こじんまりとした、雰囲気のいい店だった。
「貴方の、好きそうな店よね。私も、もっとこう言う所に来たいわ。」
「そうだよな、大学の友達とだと中々行かないだろう?」
「確かに、カフェとか洋食屋さんとか。味より、オシャレかどうかって感じよね。」
注文した物が、来た。
俺は、天ざるそば。
麻里は、鴨だしのつけそばだ。
旨い、が麻里の作る方が美味しい。
お店では、言わないが。
麻里は、美味しそうに食べている。
「麻里は、蕎麦が好きなのか?」
「私は、麺類が全般的に好き。ユウナが、蕎麦好きなのよ。

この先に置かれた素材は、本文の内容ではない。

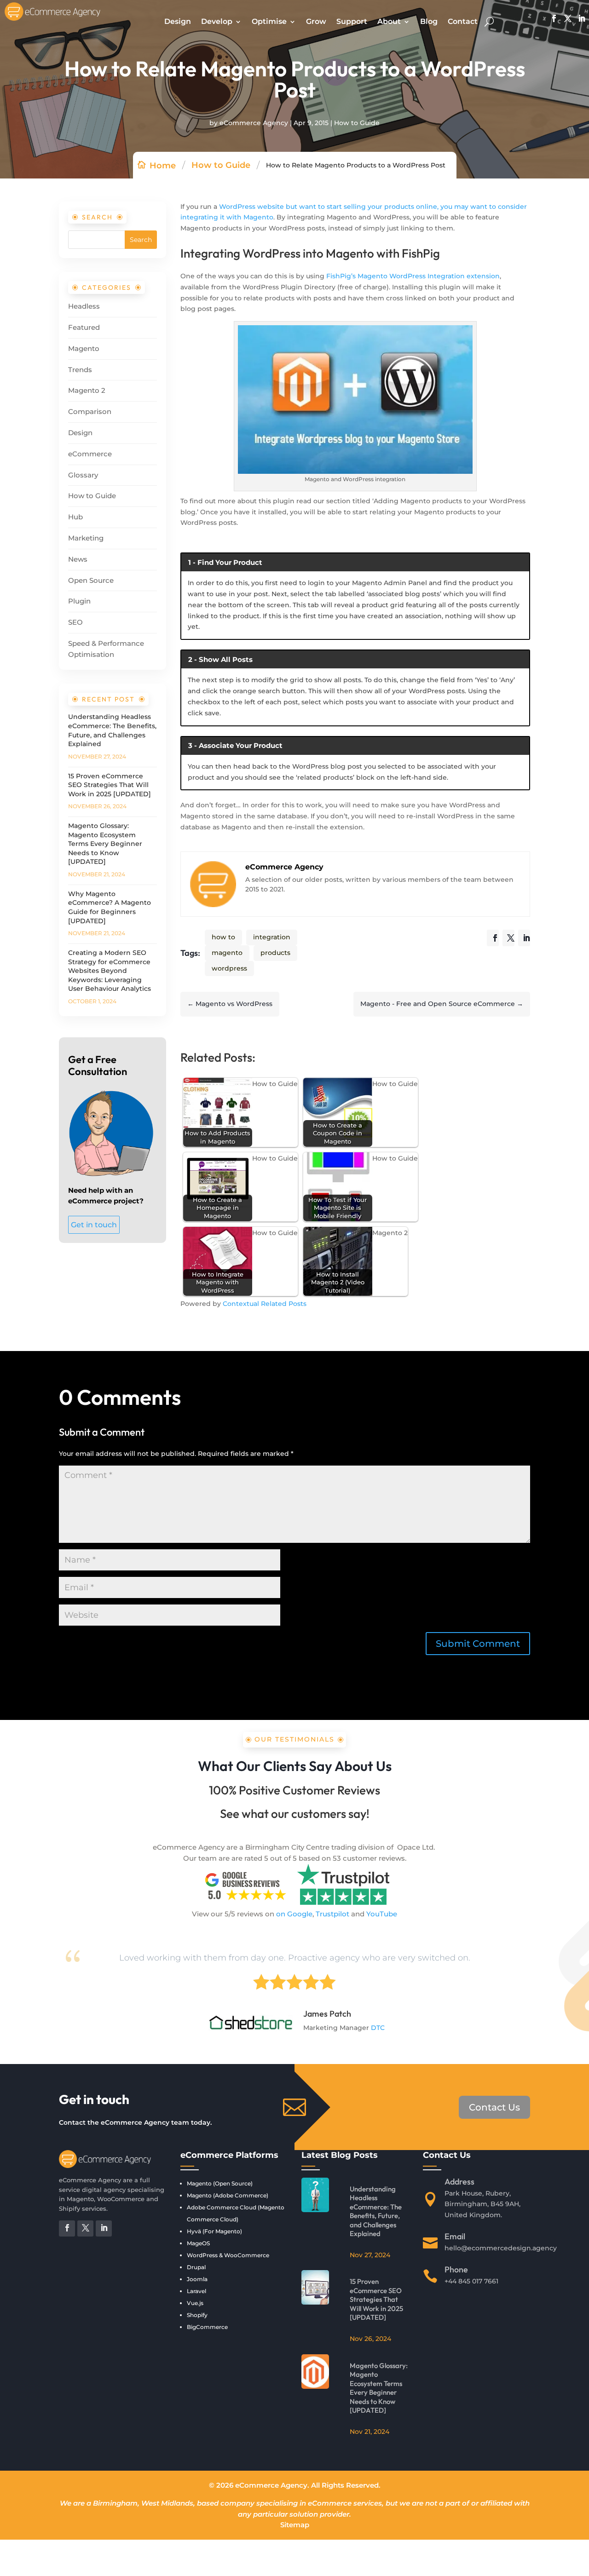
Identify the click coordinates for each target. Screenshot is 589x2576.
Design (177, 21)
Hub (75, 516)
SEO (75, 622)
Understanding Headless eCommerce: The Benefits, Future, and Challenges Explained (112, 730)
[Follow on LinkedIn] (579, 18)
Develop (216, 21)
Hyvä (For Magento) (214, 2231)
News (77, 559)
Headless (84, 306)
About (389, 21)
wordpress (229, 968)
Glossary (83, 475)
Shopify (197, 2315)
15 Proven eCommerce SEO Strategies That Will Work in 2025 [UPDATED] (109, 785)
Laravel (196, 2291)
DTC (378, 2028)
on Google (294, 1913)
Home (163, 166)
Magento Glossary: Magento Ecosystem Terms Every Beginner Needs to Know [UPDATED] (105, 844)
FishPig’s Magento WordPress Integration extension (413, 276)
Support (351, 21)
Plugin (79, 601)
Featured (84, 327)
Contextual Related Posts (264, 1304)
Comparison (89, 411)
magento (227, 953)
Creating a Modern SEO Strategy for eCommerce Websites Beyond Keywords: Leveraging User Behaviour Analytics (109, 971)
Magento (83, 348)
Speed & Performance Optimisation (106, 649)
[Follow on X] (565, 18)
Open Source (91, 580)
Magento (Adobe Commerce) (227, 2195)
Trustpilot (332, 1913)
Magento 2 (86, 390)
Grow (316, 21)
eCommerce (90, 453)
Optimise (269, 21)
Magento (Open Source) (220, 2183)
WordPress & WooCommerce (228, 2255)
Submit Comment (478, 1643)
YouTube (381, 1913)
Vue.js (195, 2303)
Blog (429, 21)
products (275, 953)
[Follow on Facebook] (552, 18)
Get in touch (94, 1224)
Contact (463, 21)
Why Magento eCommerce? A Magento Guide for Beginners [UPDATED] (109, 907)
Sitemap (294, 2524)
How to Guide (357, 123)
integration (271, 937)
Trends (80, 369)
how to (223, 937)
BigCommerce (207, 2326)
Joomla (197, 2279)
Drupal (196, 2267)
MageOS (198, 2243)
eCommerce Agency (253, 123)
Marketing (86, 538)
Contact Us (494, 2107)
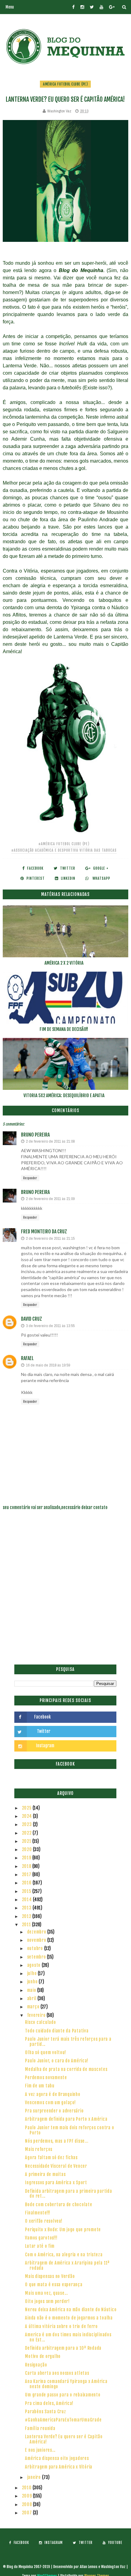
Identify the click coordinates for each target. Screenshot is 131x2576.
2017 (27, 1874)
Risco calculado (40, 2022)
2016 (27, 1882)
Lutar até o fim (39, 2246)
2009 (27, 2495)
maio (32, 1990)
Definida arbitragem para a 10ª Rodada (63, 2348)
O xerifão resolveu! (43, 2221)
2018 (27, 1866)
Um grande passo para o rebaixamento (62, 2394)
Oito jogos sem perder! (47, 2301)
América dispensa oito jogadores (57, 2458)
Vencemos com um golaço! (50, 2102)
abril (32, 1998)
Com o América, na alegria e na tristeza (63, 2254)
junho (33, 1981)
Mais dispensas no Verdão (50, 2276)
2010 (27, 2487)
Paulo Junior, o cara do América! (56, 2060)
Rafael (27, 1358)
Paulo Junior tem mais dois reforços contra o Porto (69, 2130)
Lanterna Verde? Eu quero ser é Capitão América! (64, 2439)
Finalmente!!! (37, 2212)
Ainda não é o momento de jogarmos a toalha (69, 2317)
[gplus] (112, 7)
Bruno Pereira (35, 1135)
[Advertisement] (65, 1591)
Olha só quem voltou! (45, 2052)
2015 (27, 1891)
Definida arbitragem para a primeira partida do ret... (68, 2194)
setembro (37, 1956)
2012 (27, 1916)
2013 (27, 1907)
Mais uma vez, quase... (46, 2293)
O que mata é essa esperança (53, 2284)
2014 (27, 1899)
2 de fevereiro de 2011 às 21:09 (50, 1198)
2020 (27, 1849)
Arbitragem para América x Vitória (58, 2466)
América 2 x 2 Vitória (63, 963)
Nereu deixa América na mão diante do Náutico (70, 2309)
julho (32, 1973)
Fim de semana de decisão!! (64, 1029)
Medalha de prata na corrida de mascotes (66, 2069)
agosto (34, 1965)
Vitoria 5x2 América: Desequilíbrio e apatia (63, 1095)
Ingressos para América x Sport (56, 2182)
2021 (27, 1841)
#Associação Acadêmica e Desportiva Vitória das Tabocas (64, 850)
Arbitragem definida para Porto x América (66, 2119)
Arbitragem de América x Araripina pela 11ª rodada (67, 2265)
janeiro (34, 2477)
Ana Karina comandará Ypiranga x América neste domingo (66, 2384)
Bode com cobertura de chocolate (58, 2204)
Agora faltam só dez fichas (51, 2157)
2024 (27, 1816)
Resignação (36, 2364)
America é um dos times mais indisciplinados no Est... (68, 2337)
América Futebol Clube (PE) (65, 84)
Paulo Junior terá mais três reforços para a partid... (68, 2041)
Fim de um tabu (40, 2085)
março (34, 2006)
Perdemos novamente (46, 2077)
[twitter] (92, 7)
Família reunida (40, 2428)
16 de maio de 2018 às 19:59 (48, 1365)
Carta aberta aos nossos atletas (57, 2373)
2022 (27, 1833)
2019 (27, 1857)
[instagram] (82, 7)
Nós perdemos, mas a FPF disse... (56, 2141)
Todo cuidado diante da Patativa (56, 2030)
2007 (27, 2512)
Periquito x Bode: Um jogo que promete (63, 2229)
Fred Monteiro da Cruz (44, 1231)
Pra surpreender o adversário (54, 2110)
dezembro (37, 1931)
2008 (27, 2504)
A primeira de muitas (45, 2174)
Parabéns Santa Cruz (45, 2411)
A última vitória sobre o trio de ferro (61, 2326)
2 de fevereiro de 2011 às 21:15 (50, 1238)
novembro (37, 1940)
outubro (35, 1948)
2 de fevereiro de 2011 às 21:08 (50, 1141)
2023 (27, 1824)
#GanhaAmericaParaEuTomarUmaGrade (63, 2419)
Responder (30, 1178)
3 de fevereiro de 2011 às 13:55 (50, 1325)
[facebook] (73, 7)
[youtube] (101, 7)
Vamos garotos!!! (41, 2237)
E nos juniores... (40, 2450)
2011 (27, 1924)
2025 (27, 1807)
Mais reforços (38, 2149)
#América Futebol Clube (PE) (64, 844)
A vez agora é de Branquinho (52, 2094)
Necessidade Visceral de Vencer (56, 2166)
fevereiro (37, 2015)
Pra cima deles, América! (49, 2403)
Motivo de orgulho (43, 2356)
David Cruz (31, 1319)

あの子、チュルチュル作ってって強請るのよ。」
凄く、笑顔が眩しい。
本当に、母親なのだな。
ユウナ、良かったな。
「何で泣いてるの、貴方?ユウナに、逢いたくなったの?」
「いや、お母さんだなと思って。」
「何それ、フフフ。」
「明日は雲海見たいから、早めに休もうか。」
「雲海?」
「あぁ、窓から雲が下に見えるらしいぞ。朝寒いらしいから、見える確率高いって。」
「わぁ、楽しみ。」
朝と言うか、まだ陽が昇らない早朝。
だんだんと明るくなる空、その下に広がる雲のじゅうたん。
凄い、まるでラピュタみたい。
このままタワーから、飛び下りたい。
ユウナなら、できそう。
ううん、旦那なら私を受け止めてくれそう。
「おっとと、どうした麻里?」
思わず、ベッドから旦那にダイブしてしまった。
「地球って、不思議ね。」
「そうだな、こんな景色めったに見れんな。」
「ユウナなら、美味しそうって言うわよ。」
「割り箸持って、グルグル回しそうだな。」
「さっ、朝風呂入ったら朝食バイキングに行くか。」
うっ、又動けなくなる予感。
ドスコイ!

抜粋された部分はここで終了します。